[Source records]
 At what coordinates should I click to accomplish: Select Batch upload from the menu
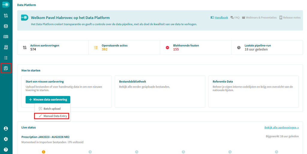click(52, 109)
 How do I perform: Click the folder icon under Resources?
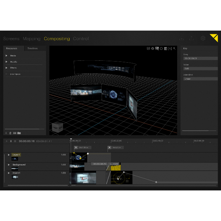pyautogui.click(x=19, y=133)
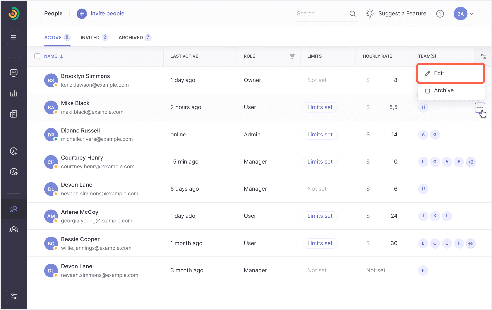Click the three-dot menu for Mike Black
492x310 pixels.
480,108
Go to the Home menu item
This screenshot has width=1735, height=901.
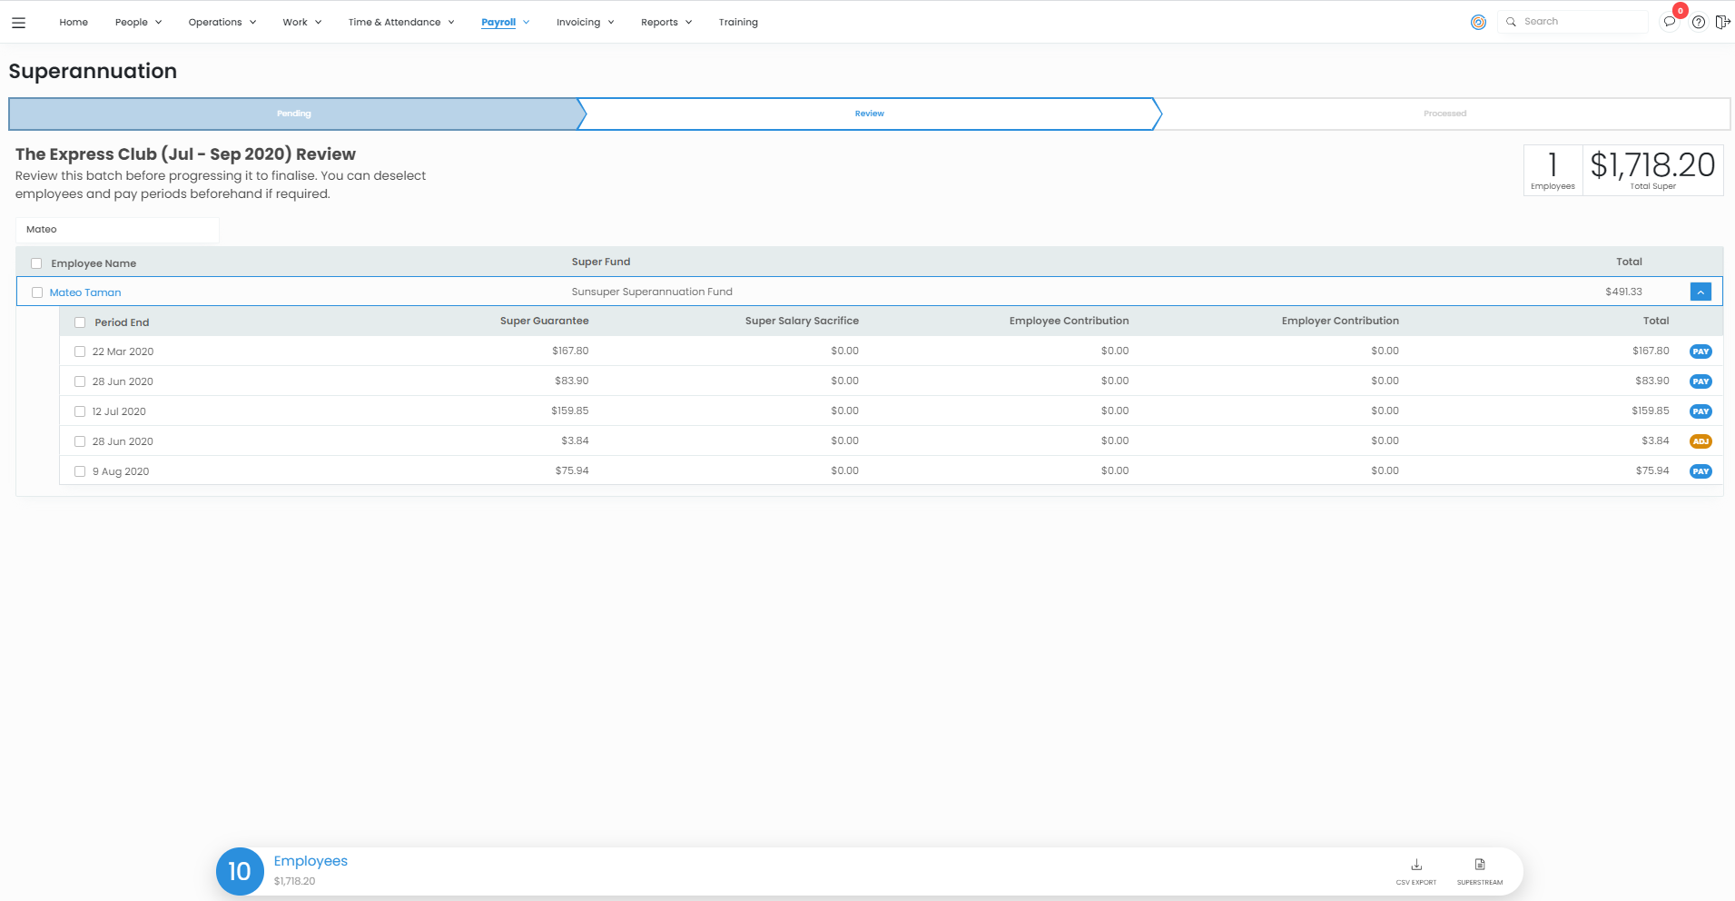click(x=74, y=22)
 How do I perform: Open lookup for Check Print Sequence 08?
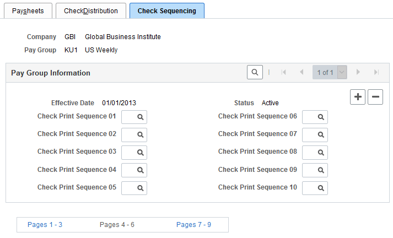(322, 153)
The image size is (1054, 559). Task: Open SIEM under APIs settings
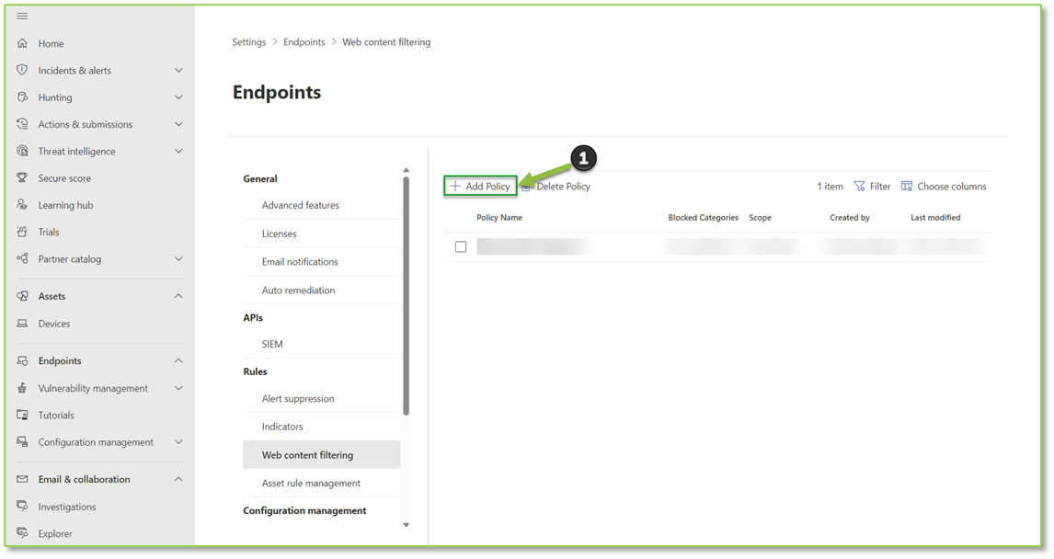point(271,344)
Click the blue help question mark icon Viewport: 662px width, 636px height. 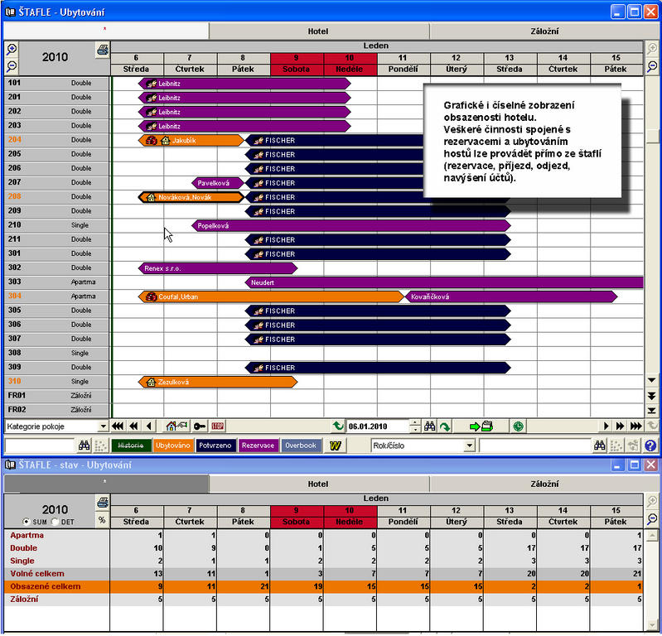click(650, 446)
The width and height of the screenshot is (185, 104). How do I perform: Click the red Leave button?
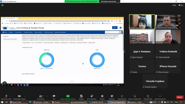(x=180, y=97)
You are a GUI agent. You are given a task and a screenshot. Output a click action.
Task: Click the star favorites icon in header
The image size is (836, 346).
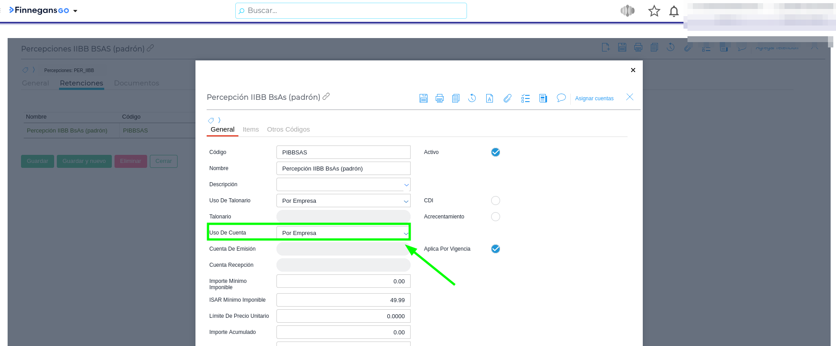coord(654,11)
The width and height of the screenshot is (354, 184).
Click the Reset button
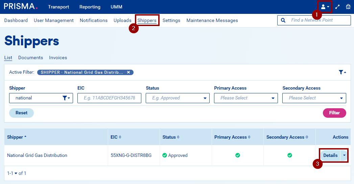[21, 113]
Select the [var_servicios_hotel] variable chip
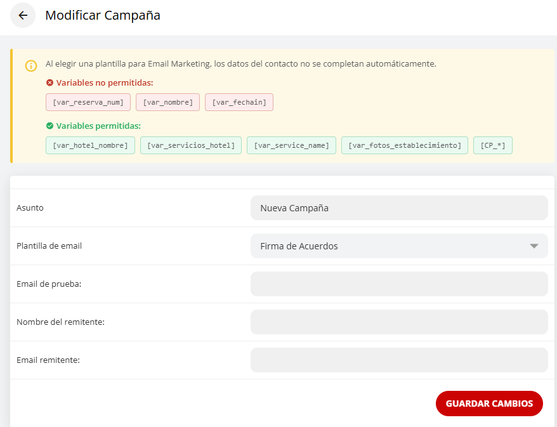 point(190,145)
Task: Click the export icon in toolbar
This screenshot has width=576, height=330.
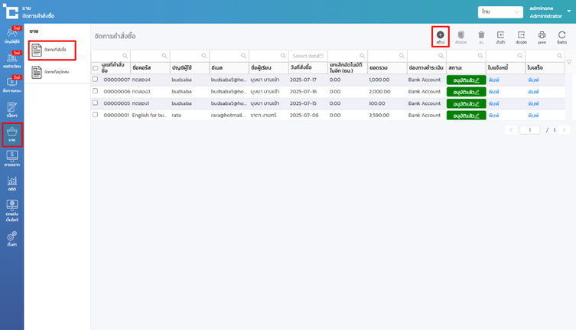Action: point(521,36)
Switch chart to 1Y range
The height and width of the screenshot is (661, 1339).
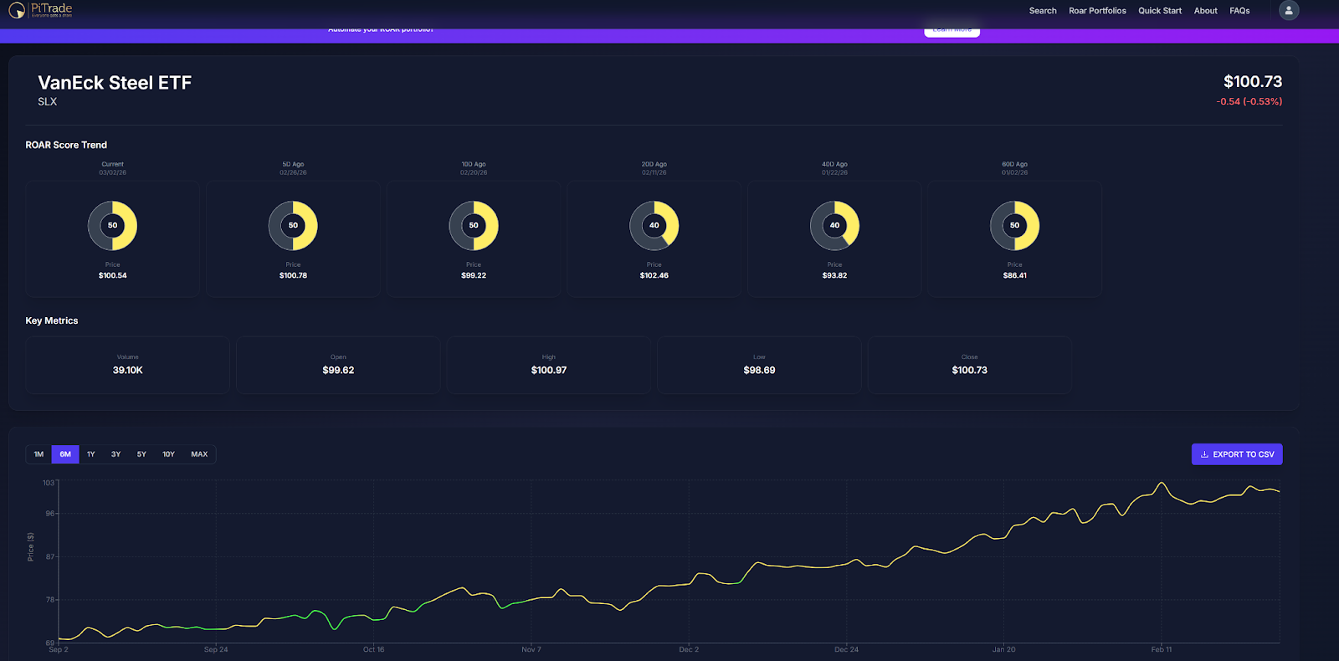click(x=91, y=454)
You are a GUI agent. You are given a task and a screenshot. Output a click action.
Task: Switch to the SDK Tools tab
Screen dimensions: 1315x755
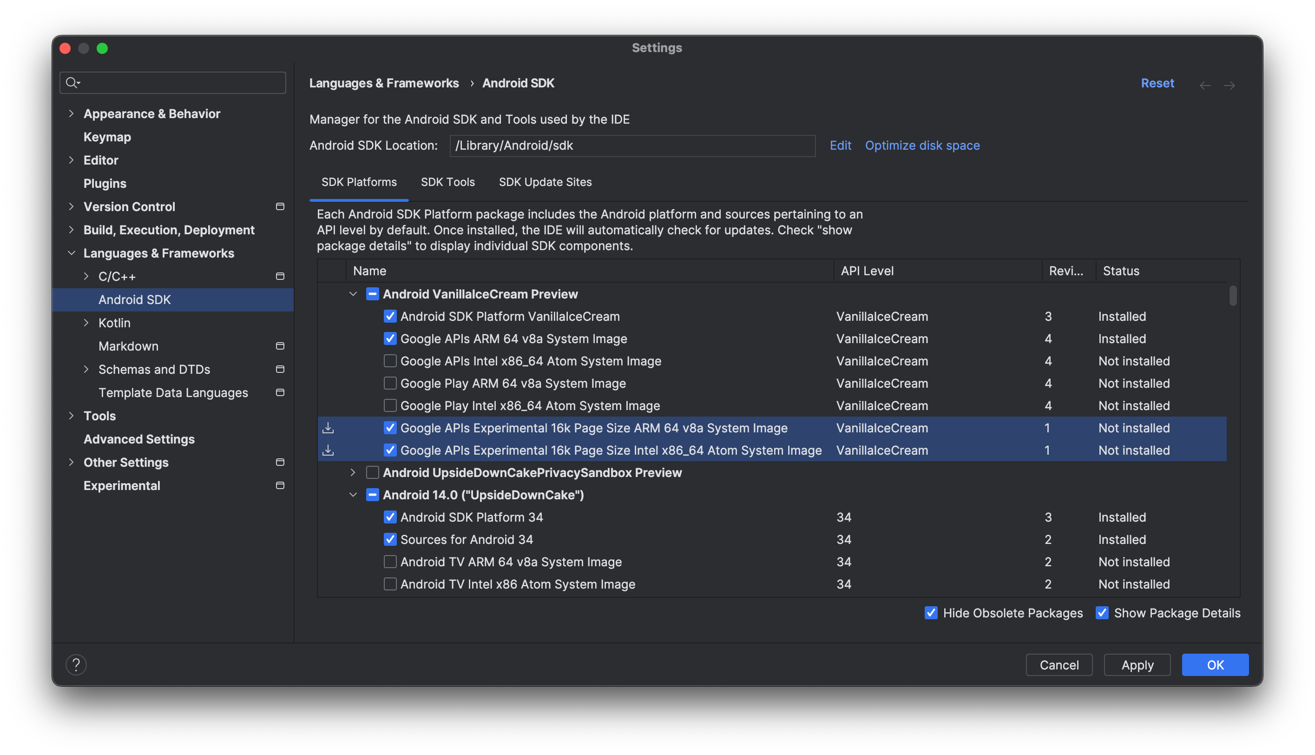[x=447, y=181]
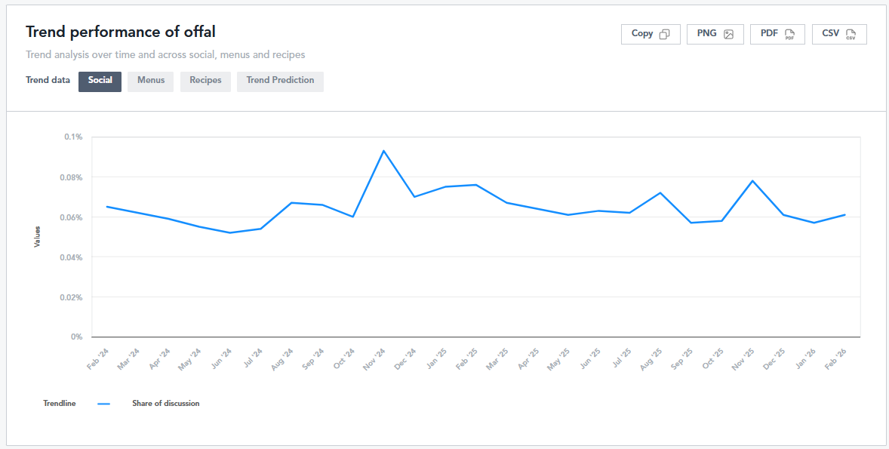The height and width of the screenshot is (449, 889).
Task: Pick the Aug '25 peak data point
Action: [660, 192]
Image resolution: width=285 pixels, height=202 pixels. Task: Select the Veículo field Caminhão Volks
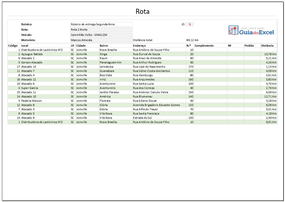pos(101,35)
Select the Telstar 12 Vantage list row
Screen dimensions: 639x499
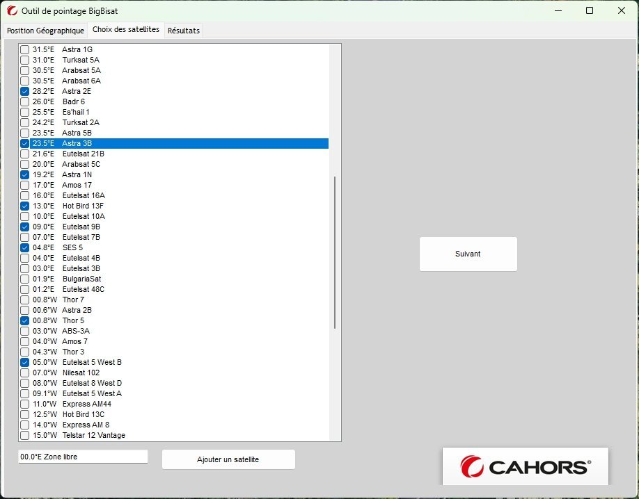tap(93, 435)
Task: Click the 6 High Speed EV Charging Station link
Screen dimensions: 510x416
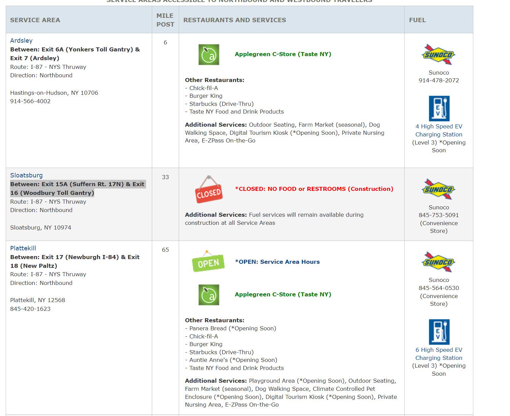Action: [x=439, y=354]
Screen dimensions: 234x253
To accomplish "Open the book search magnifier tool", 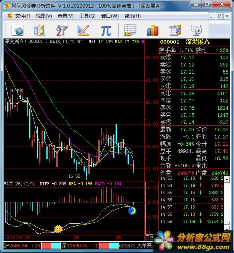I will (x=40, y=30).
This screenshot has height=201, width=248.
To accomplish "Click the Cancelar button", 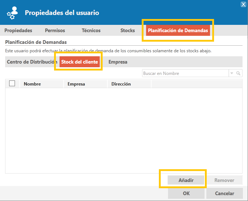I will [224, 193].
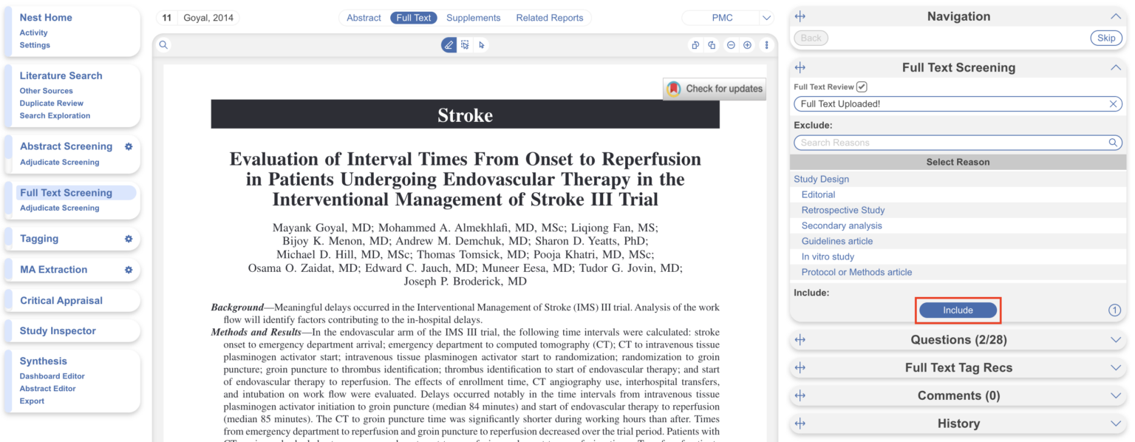Screen dimensions: 1135x442
Task: Open Abstract Screening settings gear
Action: 129,146
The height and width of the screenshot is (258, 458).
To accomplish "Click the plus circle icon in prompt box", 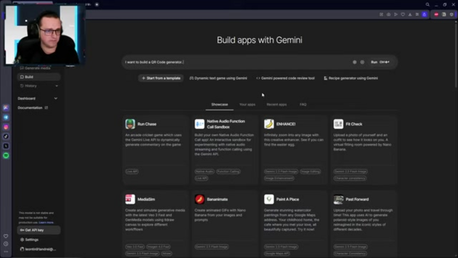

**Prompt:**
Report each line of the records that holds the word "Switch".

**Exercise solution:**
Switch chart to 1Y range
Task: Switch to the SDK Tools tab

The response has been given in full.